RAPHAËL MONTICELLI
Introduction
Texte d’une conférence devant les Amis de la Liberté, en septembre 2010
Voici donc la troisième fois que j’interviens dans le cadre des conférences des amis de la liberté. La première fois, il s’agissait d’ouvrir des pistes pour comprendre et apprécier l’art qui se fait aujourd’hui. La deuxième pour questionner le marché de l’art.
C’est sur ce même sujet que porte notre rencontre d’aujourd’hui. Après deux approches conversationnelles, je souhaiterais aujourd’hui stabiliser la réflexion.
Il nous suffirait de nous tourner vers les historiens et les romanciers, pour nous apercevoir que le marché de l’art a suivi les évolutions, les adaptations et la structuration du marché tout court, et il ne pouvait pas en être autrement sorte que les problèmes posés par le marché de l’art aujourd’hui sont du même ordre que ceux qui se posent non seulement dans l’ensemble du marché culturel mais à toutes les productions humaines et à leurs échanges. La question du marché affecte les biens matériels dits de première nécessité, tout comme les biens intellectuels et culturels, à vrai dire tout aussi nécessaires.

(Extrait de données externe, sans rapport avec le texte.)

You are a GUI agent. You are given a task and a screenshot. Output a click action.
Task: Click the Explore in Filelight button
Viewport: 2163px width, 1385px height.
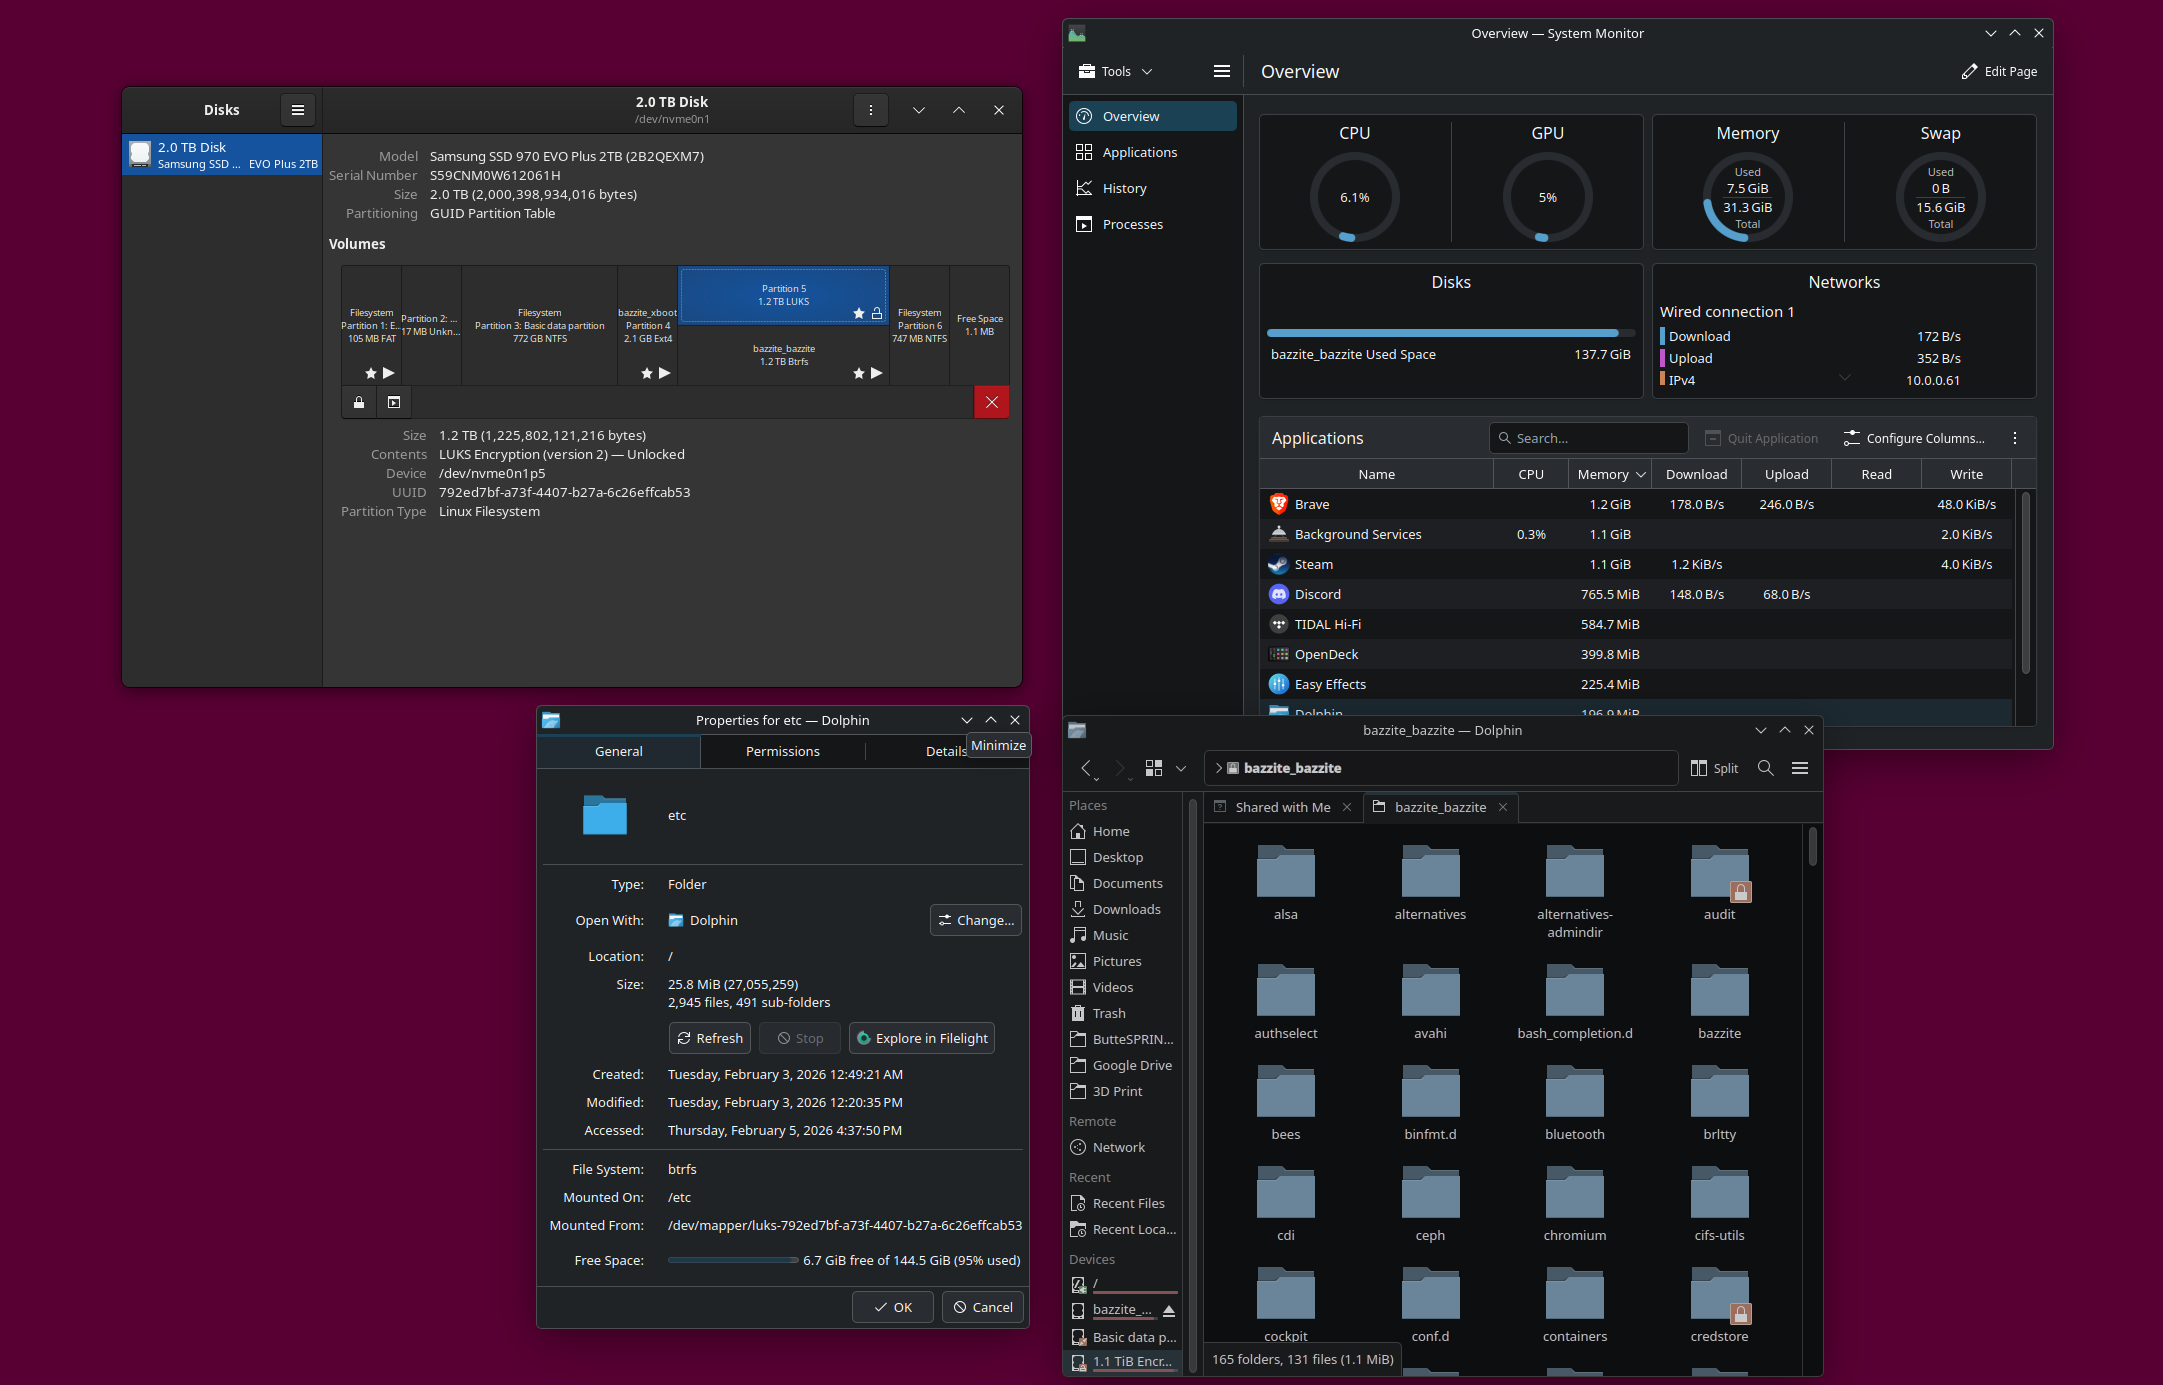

Je me centrerai, comme prévu, sur la production artistique. Comme toute production, elle répond àdes besoins spécifiques. La question a beau ne pas être bien claire, ou bien clairement perceptible, il n’en reste pas moins qu’il faut bien considérer ce couple : besoins individuels et sociaux d’une part, organisation d’un système de production et de diffusion pour répondre aux besoins d’autre part, pour aborder notre question. Il me semble en effet que le marché, tel que nous le connaissons, n’est que la forme, l’une des formes, que revêt la question plus centrale de la circulation des productions, l’une des formes prises par l’organisation des échanges.
Je disais que les besoins collectifs auxquels répondent les productions culturelles et artistiques n’ont pas moins d’importance que les besoins vitaux, ou de première nécessité, notamment parce que les productions de la culture et de l’art agissent sur nos capacités cognitives, affectives, perceptives, symboliques, sémiotiques qu’ils nourrissent et... cultivent, justement . Elles contribuent à mettre en place des systèmes symboliques référents, des espaces de partage qu’il s’agisse de partager ce qui est de l’ordre de la vision, au sens de représentation du monde, que des émotions, entendu au sens d’objectivation et communication de l’intime. Ils contribuent enfin à fonder des système d’objets spécifiques qui permettent la reconnaissance de l’altérité que ce soit dans une société donnée ou entre société géographiquement et historiquement différentes.
Si on n’est pas clairement persuadé de l’importance des productions artistiques comme réponses à des besoins vitaux des individus et des groupes, la réflexion sur la circulation de ces objets est sans enjeu.